**Passage shown**

City Life - Vaccination Camps, Jama Masjid

City Life – Vaccination Camps, Jama Masjid

City Life - Vaccination Camps, Jama Masjid

The mosque in the Covid-era.

[Text and photo by Mayank Austen Soofi]

The five tents are in red. A flap of cloth sewed on one of them says: Covid 19 Vaccination Center.

The tents stand in Jama Masjid, as a material souvenir of Covid in this place of history.

Old Delhi’s 16th century monument can be experienced multifariously. You may see it as a mosque, or as a historic edifice of red standstone, or as the Walled City’s signature landmark, visible from numerous rooftops and back alleys. You may also apprehend the building by familiarising yourself with the disparate worlds it shelters in its folds: the kebab stalls on the northern face; the Sufi shrines on the east side; the scores of labourers from western UP who sleep at night in front of the western wall; the struggles of a young gym owner who runs a small cafe on the mosque’s north-west corner. You may also view the Jama Masjid as a receptacle of historical events. It was on its steep stairs that freedom fighter Maulana Abul Kalam Azad famously spoke against the creation of Pakistan.

**Problem statement**
According to the Jama Masjid passage, what words appear on the flap of cloth sewn onto one of the red tents?

**Dataset content**
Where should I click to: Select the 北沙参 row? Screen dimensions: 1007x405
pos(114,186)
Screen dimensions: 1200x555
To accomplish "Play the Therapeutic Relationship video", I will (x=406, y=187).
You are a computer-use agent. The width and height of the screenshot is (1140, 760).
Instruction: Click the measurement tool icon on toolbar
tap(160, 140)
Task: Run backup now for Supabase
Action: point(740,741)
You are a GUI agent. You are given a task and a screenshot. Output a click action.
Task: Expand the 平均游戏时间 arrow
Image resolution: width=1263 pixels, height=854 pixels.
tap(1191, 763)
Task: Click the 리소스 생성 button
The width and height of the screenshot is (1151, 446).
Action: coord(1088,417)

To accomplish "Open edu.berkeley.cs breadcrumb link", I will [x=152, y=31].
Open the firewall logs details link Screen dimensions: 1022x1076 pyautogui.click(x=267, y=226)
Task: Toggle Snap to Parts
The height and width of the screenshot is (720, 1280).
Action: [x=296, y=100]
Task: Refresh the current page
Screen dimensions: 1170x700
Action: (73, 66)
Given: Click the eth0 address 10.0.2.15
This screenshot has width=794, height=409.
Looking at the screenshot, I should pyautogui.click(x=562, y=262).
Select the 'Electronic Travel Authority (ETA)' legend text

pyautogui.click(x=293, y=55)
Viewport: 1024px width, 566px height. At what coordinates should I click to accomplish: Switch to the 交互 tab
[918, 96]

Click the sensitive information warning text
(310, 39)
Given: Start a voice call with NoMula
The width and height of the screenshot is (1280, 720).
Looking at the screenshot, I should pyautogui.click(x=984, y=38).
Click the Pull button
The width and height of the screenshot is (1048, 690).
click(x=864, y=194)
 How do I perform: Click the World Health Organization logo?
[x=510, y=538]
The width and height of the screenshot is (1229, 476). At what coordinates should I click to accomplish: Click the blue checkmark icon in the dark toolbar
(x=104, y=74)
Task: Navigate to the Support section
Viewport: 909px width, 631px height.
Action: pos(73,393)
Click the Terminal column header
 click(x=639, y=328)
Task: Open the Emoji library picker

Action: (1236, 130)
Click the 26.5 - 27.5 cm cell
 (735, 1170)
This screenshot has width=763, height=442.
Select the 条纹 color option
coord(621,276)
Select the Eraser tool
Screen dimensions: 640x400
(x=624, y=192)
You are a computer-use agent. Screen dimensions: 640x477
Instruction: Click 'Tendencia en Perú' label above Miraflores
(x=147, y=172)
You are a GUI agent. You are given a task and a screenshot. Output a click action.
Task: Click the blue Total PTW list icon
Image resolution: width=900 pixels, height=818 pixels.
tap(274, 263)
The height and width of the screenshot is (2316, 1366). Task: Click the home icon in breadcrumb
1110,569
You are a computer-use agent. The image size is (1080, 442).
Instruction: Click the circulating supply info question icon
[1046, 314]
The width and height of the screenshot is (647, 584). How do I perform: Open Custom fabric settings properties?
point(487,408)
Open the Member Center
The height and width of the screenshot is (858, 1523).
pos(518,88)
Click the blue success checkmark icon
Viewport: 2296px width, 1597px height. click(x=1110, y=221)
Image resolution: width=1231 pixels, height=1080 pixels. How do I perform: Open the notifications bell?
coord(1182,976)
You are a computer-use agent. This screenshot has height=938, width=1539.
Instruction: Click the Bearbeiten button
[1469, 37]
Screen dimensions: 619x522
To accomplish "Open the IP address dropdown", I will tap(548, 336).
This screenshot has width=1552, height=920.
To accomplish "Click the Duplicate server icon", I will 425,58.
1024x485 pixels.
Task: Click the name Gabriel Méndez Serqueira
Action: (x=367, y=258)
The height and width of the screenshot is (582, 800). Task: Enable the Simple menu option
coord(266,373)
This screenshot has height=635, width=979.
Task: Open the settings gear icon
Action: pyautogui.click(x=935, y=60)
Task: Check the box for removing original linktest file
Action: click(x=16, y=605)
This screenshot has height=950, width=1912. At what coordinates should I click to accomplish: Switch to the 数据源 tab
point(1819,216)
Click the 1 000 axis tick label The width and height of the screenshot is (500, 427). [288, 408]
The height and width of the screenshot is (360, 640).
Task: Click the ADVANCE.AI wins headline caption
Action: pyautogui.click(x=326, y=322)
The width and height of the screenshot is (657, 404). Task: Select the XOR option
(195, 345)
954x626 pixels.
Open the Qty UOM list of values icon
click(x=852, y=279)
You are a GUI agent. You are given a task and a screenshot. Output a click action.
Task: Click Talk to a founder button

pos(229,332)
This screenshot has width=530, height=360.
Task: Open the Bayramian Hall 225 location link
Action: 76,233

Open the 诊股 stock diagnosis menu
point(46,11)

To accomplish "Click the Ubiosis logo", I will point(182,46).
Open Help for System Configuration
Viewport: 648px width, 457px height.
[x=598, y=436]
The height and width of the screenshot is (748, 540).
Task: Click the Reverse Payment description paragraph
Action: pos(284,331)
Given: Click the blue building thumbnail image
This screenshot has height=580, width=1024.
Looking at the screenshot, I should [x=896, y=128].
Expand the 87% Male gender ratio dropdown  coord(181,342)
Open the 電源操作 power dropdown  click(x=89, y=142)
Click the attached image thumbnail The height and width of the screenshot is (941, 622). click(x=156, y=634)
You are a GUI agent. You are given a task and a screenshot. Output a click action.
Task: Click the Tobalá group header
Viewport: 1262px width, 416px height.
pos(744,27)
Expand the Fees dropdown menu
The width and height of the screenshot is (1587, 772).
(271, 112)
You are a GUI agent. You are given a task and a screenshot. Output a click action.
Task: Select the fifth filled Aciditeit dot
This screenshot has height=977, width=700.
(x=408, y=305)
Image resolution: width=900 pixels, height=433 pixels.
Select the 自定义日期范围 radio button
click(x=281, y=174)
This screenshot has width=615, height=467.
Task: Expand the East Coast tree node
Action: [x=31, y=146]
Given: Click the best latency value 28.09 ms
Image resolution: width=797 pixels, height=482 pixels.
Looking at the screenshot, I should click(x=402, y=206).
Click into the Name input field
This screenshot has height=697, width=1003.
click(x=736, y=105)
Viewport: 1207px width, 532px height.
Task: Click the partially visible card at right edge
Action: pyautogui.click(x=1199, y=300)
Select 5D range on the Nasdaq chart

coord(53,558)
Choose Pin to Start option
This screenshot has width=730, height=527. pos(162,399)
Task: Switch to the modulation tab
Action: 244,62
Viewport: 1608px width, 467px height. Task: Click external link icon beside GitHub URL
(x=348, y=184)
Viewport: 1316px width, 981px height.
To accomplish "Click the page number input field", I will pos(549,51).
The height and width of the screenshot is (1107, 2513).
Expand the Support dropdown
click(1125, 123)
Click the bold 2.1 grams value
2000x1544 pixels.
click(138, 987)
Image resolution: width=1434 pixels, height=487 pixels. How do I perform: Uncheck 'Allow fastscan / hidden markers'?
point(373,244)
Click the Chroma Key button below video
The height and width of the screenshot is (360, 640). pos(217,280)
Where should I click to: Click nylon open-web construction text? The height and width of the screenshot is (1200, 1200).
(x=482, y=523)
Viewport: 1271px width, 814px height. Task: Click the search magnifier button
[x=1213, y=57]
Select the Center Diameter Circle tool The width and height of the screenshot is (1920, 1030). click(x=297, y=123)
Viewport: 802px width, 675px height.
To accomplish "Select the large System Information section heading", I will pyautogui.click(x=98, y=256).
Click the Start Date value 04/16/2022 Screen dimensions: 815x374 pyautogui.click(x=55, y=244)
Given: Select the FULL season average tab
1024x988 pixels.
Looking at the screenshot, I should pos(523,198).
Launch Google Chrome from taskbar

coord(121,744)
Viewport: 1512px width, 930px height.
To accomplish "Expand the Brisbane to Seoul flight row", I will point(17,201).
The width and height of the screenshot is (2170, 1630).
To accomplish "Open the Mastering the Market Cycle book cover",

**Your response**
Covid 19 Vaccination Center